Begin Passage
Metaphorical Mountain Climbing

It was only when I finally accepted the reality of my situation within the dominant paradigm that things started to really shift and rearrange themselves in my internal landscape. It occurred once I gave voice to the understanding that I would never be fully acceptable regardless of whether I followed every rule laid out before me or I ignored them, whether I shut up or spoke up, whether I was naughty or nice, whether I loved or hated. Sure, the language and particular brand of oppression and punishment varied, but the established and reinforced image of “unacceptability of everything associated with Robyn because she must make amends for the terrible misfortune of not being born white” was overwhelmingly persistent.

This is not an idea I picked up via fanciful and naive notions combined with a misunderstanding about society, rather it’s a perspective that was deliberately drummed (or beaten) into me by various people and circumstances throughout my life, such as the White Australia policy intended. The actuality of my being in this society, in this time, in this body, with this mind and animated by this spirit is considered to be some kind of offense to creation, or likened as such, by many a supreme white god during a brief moment of you’ve-got-a-chip-on-your-shoulder righteous indignation and hold-the-liniment-while-I-deliver a tongue-lashing clarity. And I’m talking about the non-racist supreme white gods, don’t get them confused with those other types(!).
End Passage
▶ **Work instructions**:
Rewrite the mountain climbing passage from "Metaphorical Mountain Climbing" up to and including "was overwhelmingly persistent.", substituting "inner world" for "internal landscape". Rely on the passage above and nothing else.
Begin Dataset excerpt
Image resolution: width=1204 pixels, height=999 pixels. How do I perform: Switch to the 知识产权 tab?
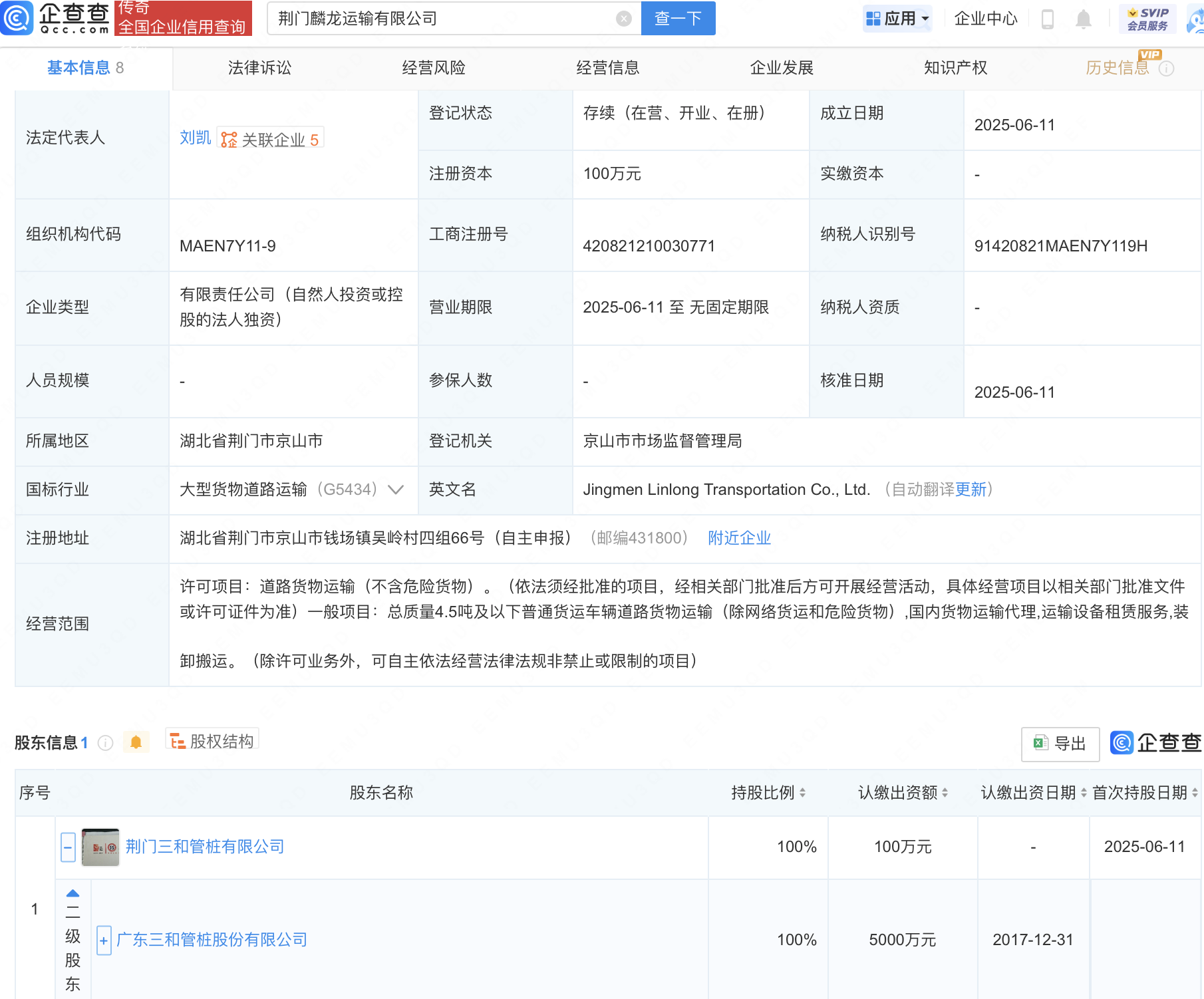pos(955,68)
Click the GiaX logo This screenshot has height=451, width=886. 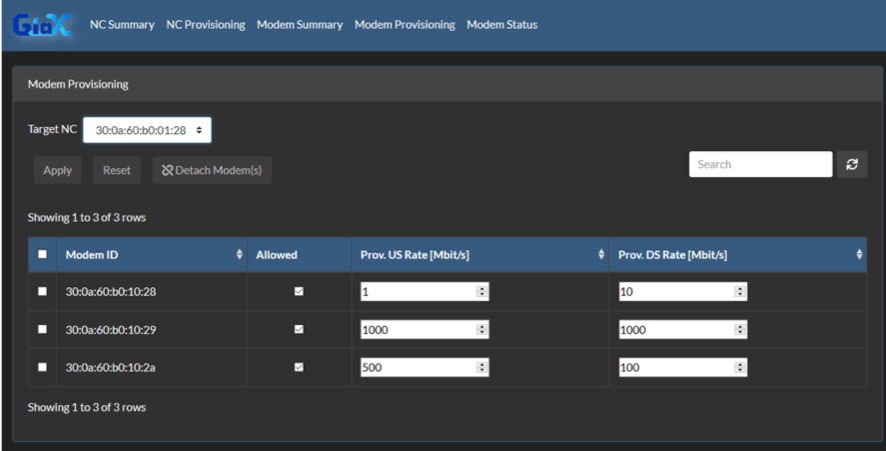click(x=42, y=25)
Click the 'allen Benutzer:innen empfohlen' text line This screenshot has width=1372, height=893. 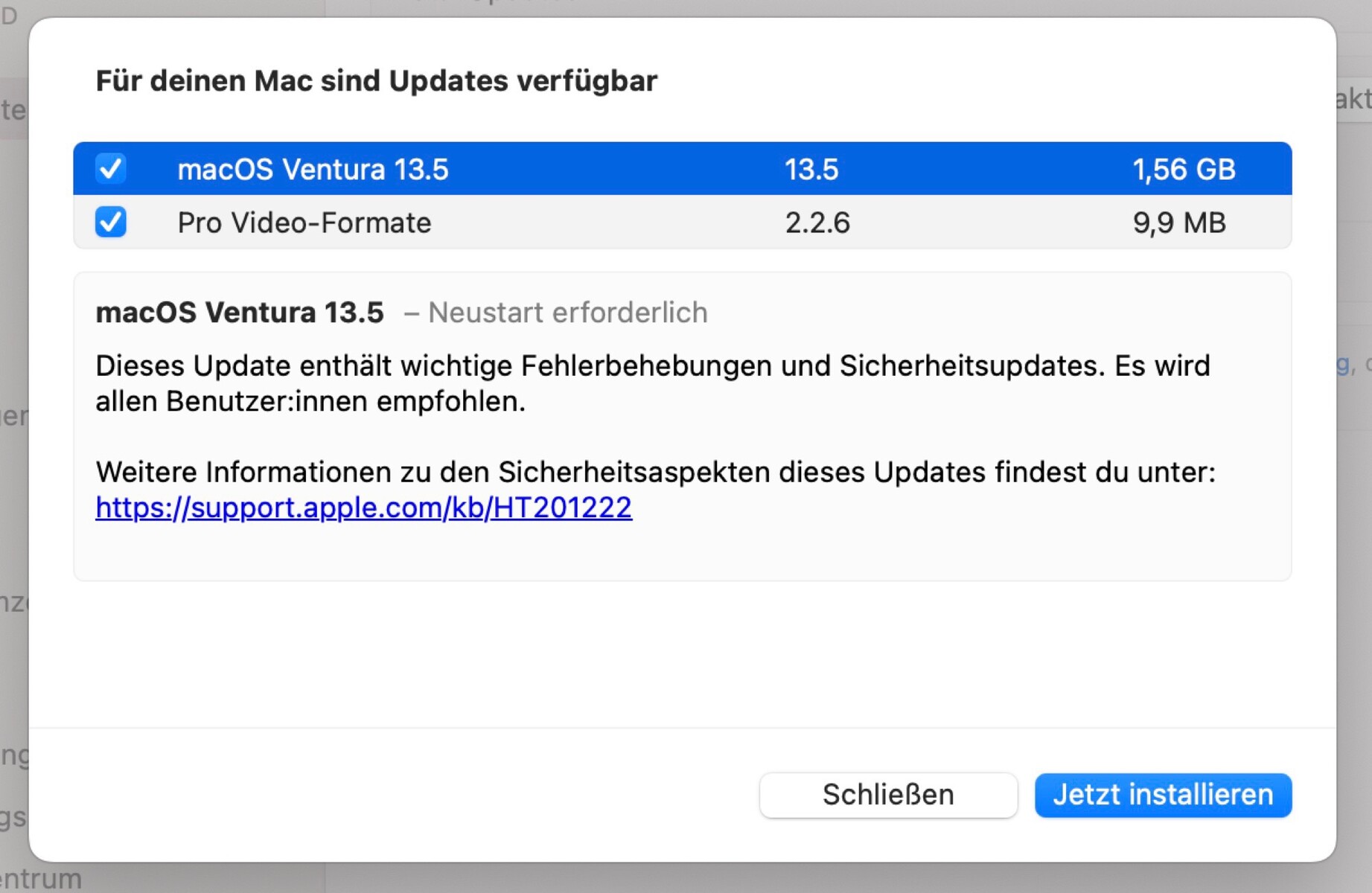point(310,402)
End Dataset excerpt
▶ **Completed exercise**:
Metaphorical Mountain Climbing

It was only when I finally accepted the reality of my situation within the dominant paradigm that things started to really shift and rearrange themselves in my inner world. It occurred once I gave voice to the understanding that I would never be fully acceptable regardless of whether I followed every rule laid out before me or I ignored them, whether I shut up or spoke up, whether I was naughty or nice, whether I loved or hated. Sure, the language and particular brand of oppression and punishment varied, but the established and reinforced image of “unacceptability of everything associated with Robyn because she must make amends for the terrible misfortune of not being born white” was overwhelmingly persistent.